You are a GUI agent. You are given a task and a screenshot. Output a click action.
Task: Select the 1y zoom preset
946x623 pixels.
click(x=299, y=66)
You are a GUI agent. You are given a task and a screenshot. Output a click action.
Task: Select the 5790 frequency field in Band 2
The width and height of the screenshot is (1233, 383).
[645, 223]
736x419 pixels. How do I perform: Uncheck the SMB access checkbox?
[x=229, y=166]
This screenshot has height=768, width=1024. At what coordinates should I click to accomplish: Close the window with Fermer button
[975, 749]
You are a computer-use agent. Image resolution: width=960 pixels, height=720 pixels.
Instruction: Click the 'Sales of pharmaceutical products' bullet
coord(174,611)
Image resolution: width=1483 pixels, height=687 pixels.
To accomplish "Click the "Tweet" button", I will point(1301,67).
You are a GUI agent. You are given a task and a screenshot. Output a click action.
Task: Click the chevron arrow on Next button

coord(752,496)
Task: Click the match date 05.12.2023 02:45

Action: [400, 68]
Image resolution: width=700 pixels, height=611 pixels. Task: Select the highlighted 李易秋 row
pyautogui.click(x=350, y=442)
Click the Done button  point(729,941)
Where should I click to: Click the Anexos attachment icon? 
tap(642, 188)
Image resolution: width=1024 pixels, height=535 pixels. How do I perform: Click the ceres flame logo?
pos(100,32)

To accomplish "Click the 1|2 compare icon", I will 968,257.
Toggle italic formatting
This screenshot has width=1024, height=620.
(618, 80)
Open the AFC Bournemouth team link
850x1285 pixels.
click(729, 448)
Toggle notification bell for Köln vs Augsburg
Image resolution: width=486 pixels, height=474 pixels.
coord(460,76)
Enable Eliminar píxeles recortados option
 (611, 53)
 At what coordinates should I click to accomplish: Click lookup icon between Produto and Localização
• • • • •
Using the listing above, show each line holding the string "will".

To accomplish "Click the "Tweet" button", I will point(1301,67).
To accomplish "Click the 1|2 compare icon", I will 968,257.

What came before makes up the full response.